Currently, entering "20. century" will result in the timestamp +00000002000-01-01T00:00:00Z with the precision set to "century".
Similarly, entering "3. millennium" will result in the timestamp +00000003000-01-01T00:00:00Z with the precision set to "millennium".
This is clearly wrong: the 20th century is the one from the start of 1901 to the end of 2000,
the 3rd millennium is the one from the start of 2001 to the end of 3000.
So, "20. century" should result in the timestamp +00000001901-01-01T00:00:00Z, with precision "century" (and before=0 and after=1 ), to accurately represent the century between the start of 2001 and the end of 2100.
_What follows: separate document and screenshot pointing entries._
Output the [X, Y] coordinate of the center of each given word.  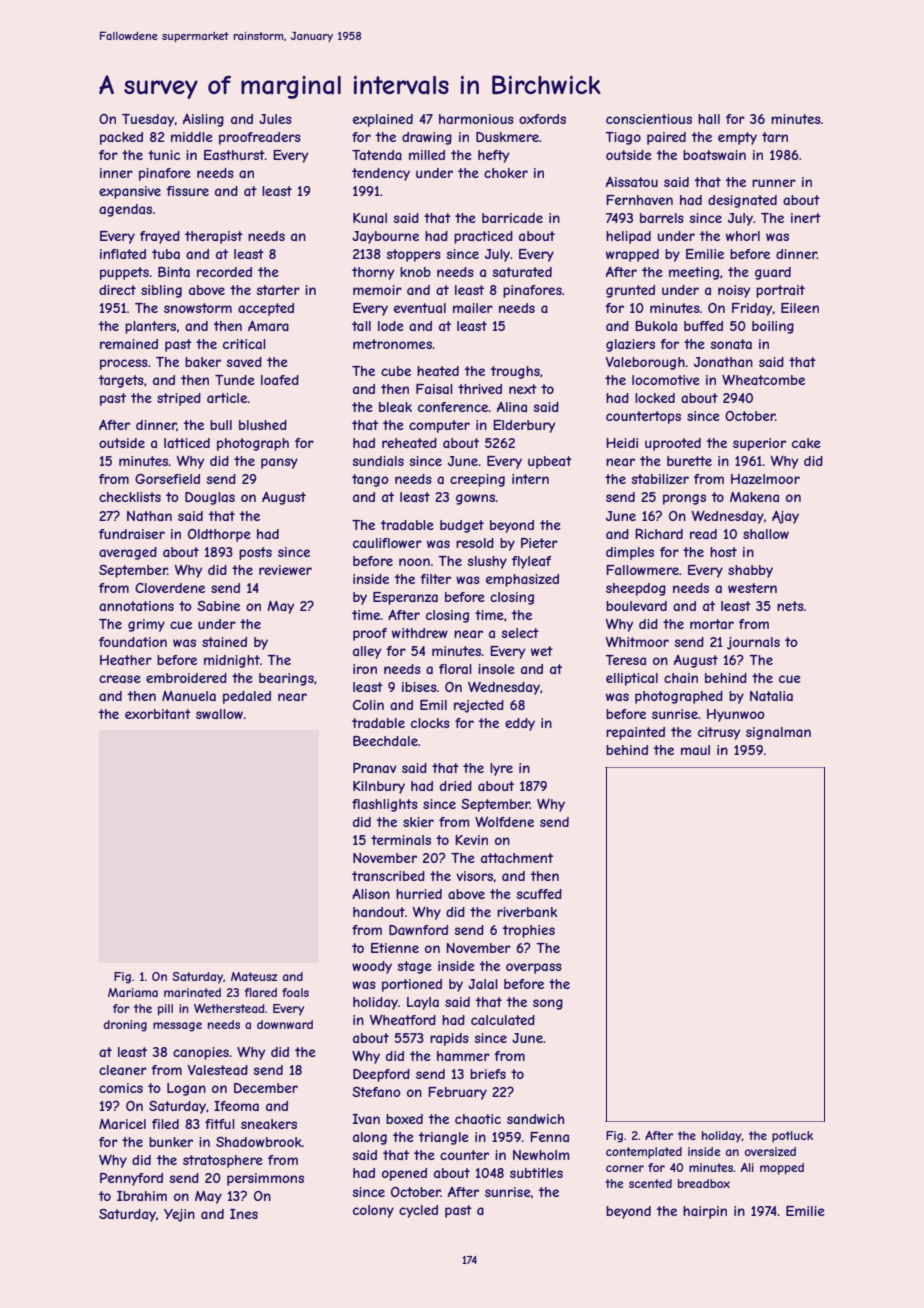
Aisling [203, 120]
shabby [750, 571]
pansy [279, 463]
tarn [775, 137]
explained [383, 120]
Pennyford [131, 1179]
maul [695, 750]
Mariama [133, 992]
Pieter [539, 543]
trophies [529, 931]
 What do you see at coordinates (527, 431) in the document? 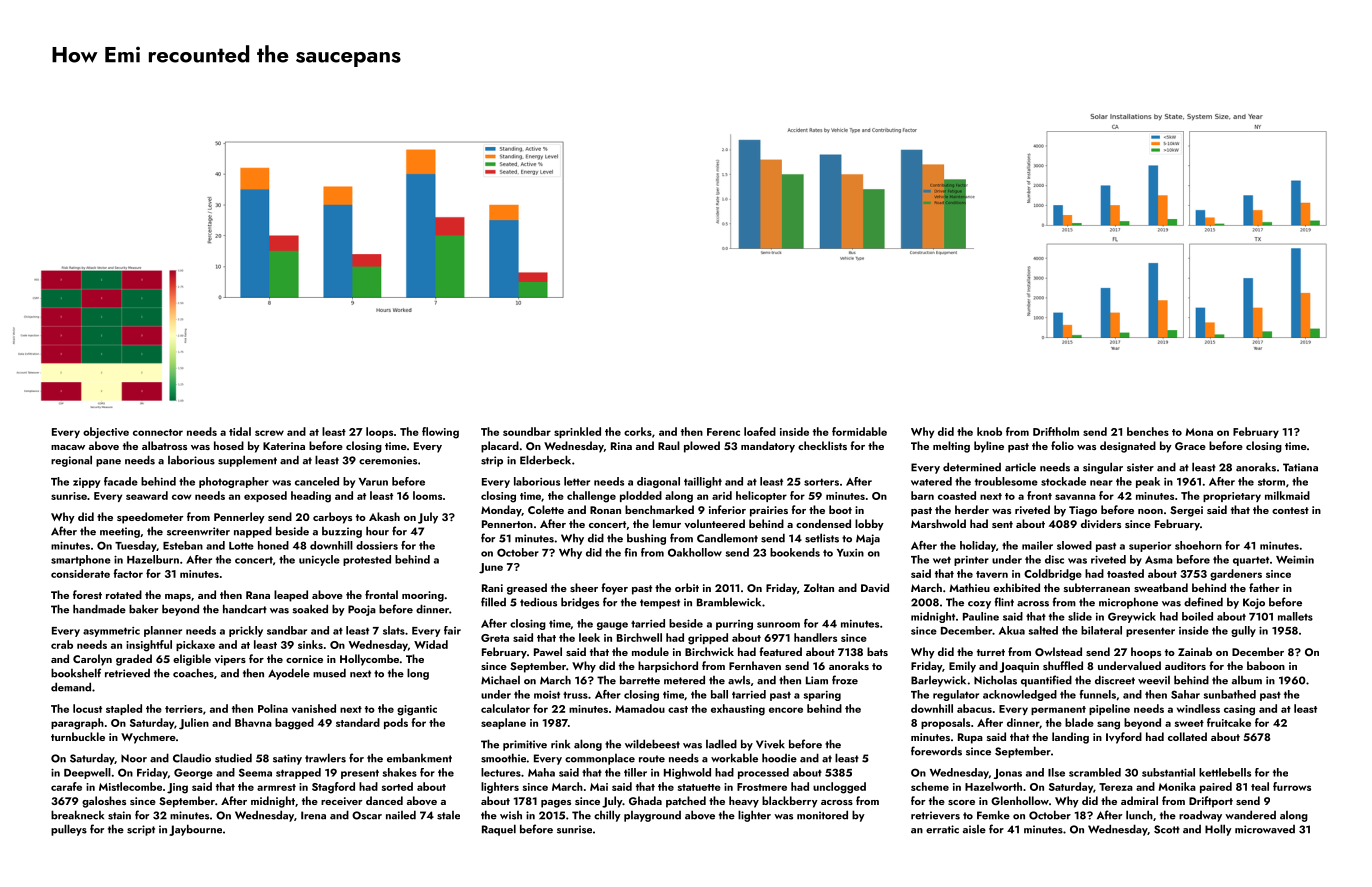
I see `soundbar` at bounding box center [527, 431].
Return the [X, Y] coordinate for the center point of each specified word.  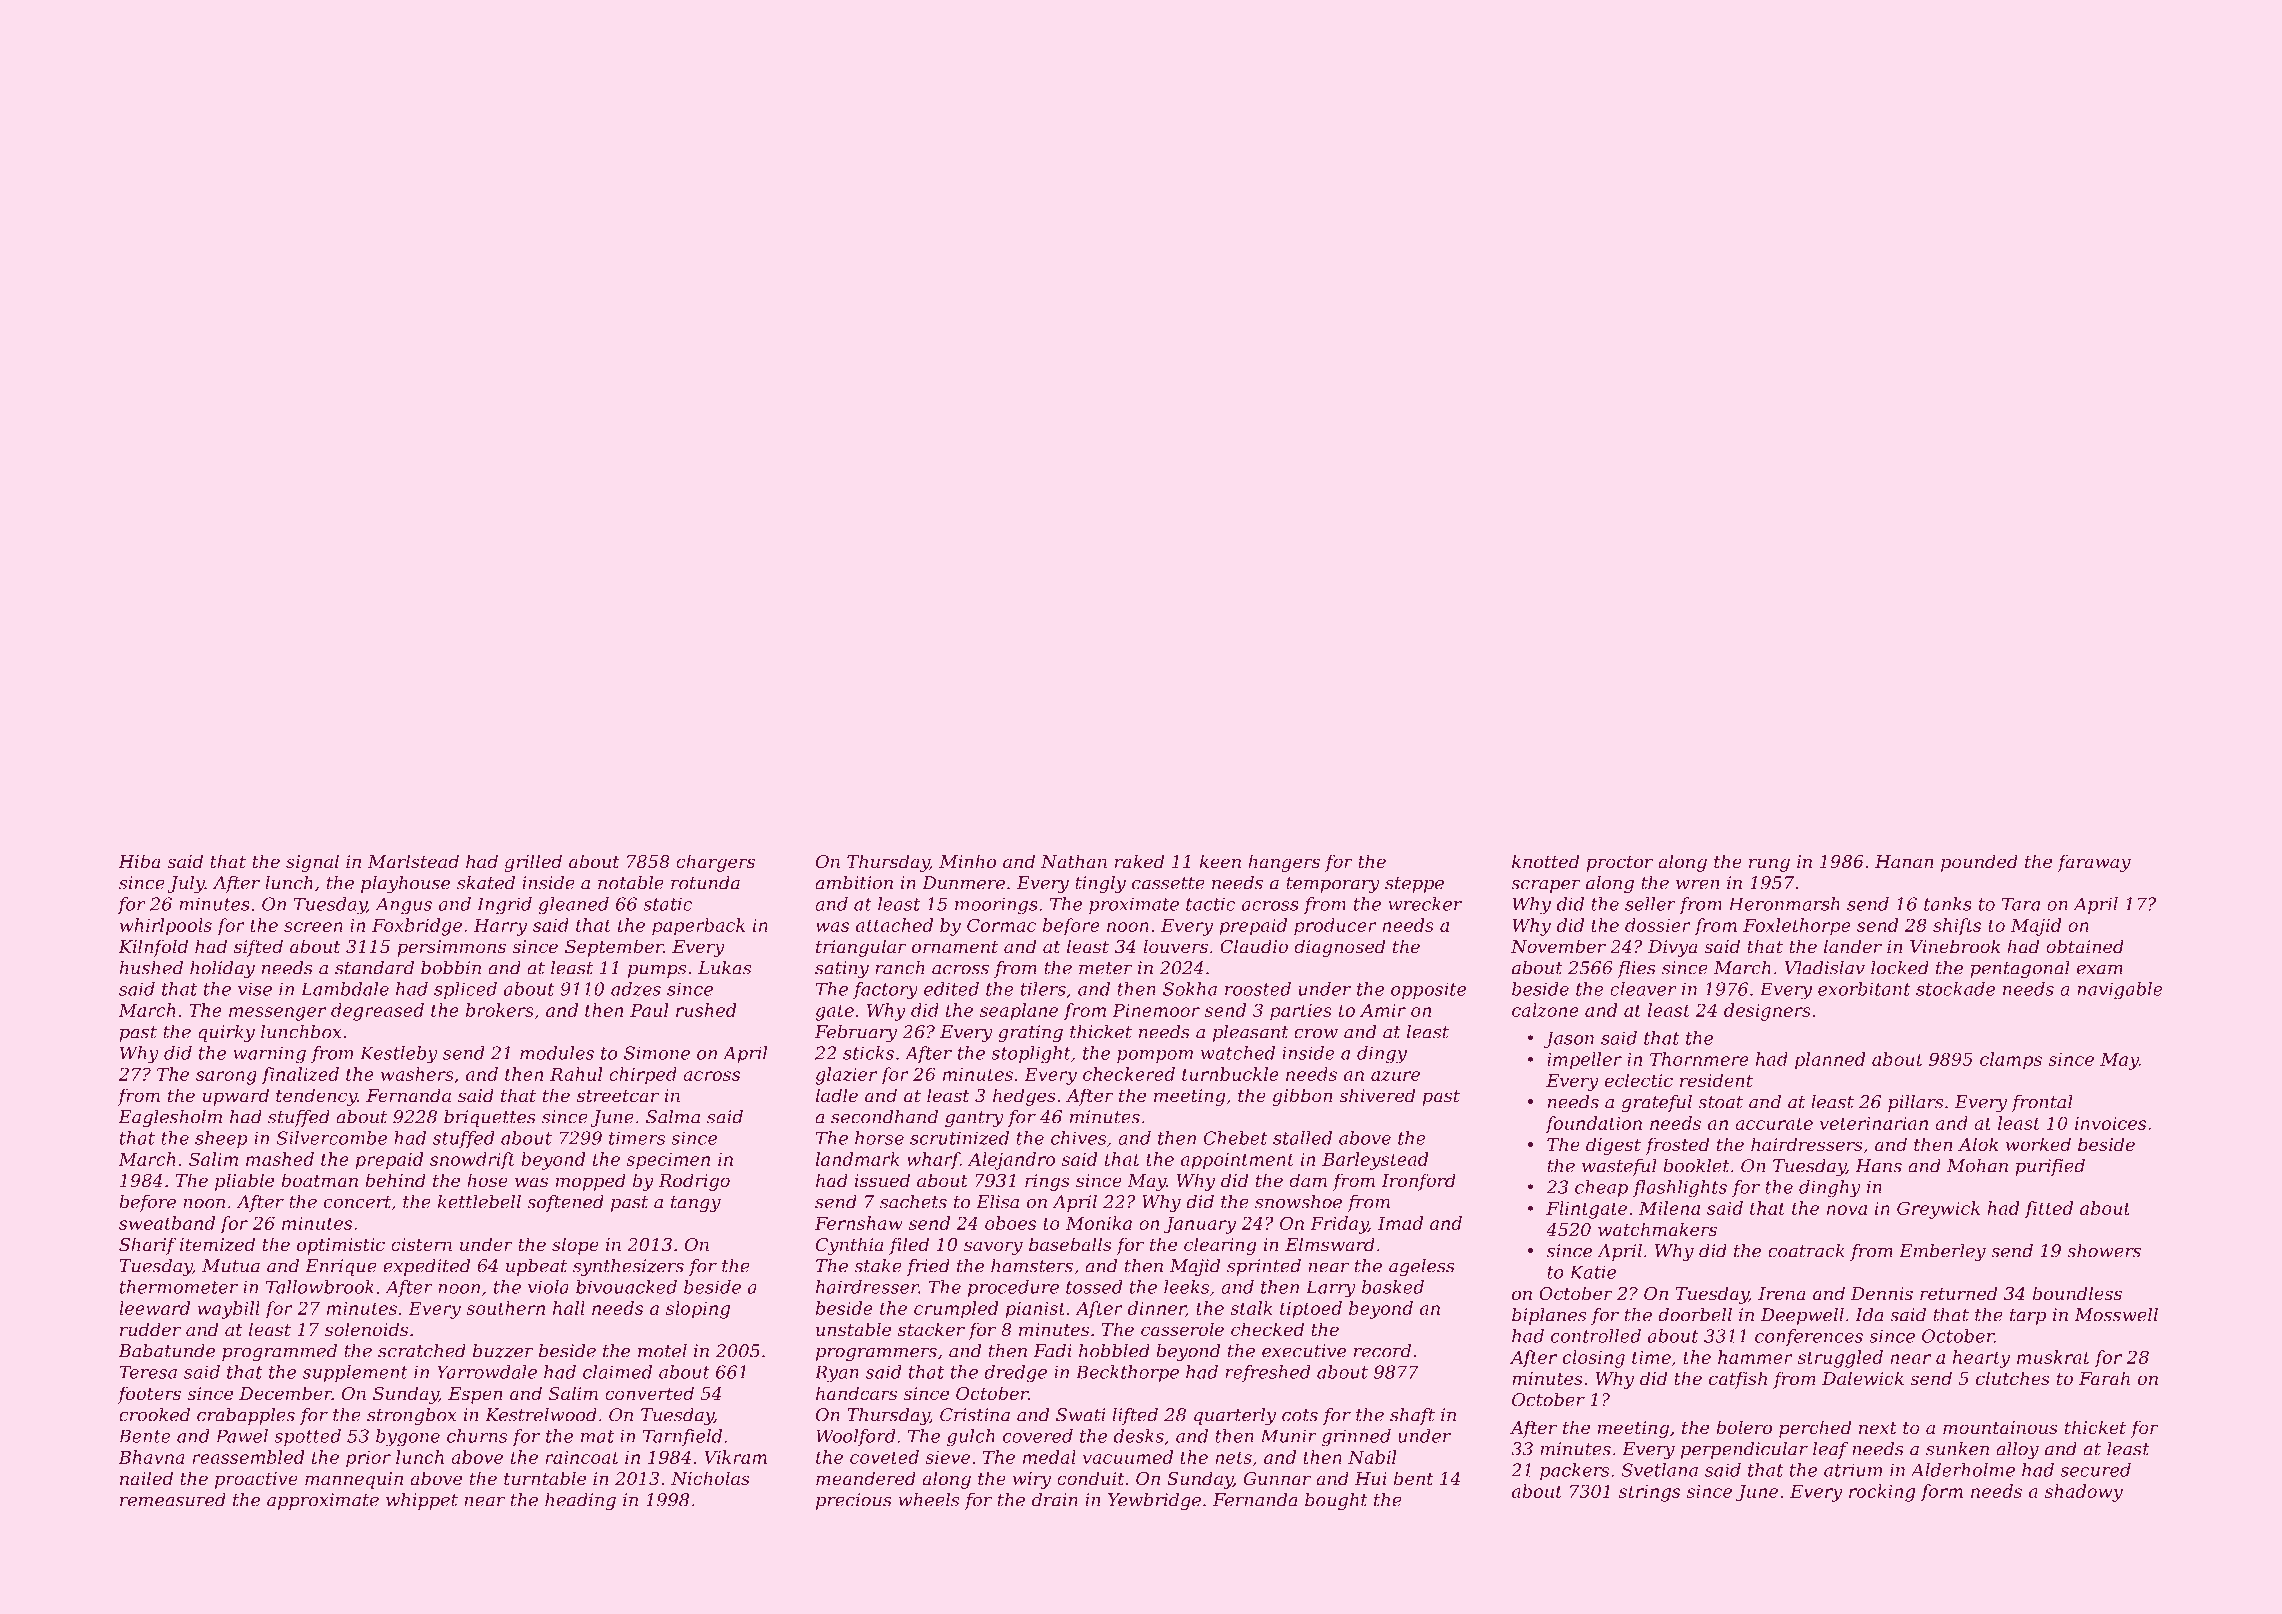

Similarly, "3. millennium" should result in the timestamp +00000002001-01-01T00:00:00Z.
An alternative fix would be to set the before=1 and after=0 - but then, the timestamp would still be off by a year (the 20th century ended 2000-12-31T23:59:59, not 2000-01-01T00:00:00).
When fixing this, we should also investigate how many century/millennium dates we already have in the database. Many of these are likely to have the wrong timestamp.
 we actually set both before and after to 0 at the moment. That's bug 65253. Per default, after should be 1, otherwise the precision would be meaningless (as before and after are factors to be applied to the precision).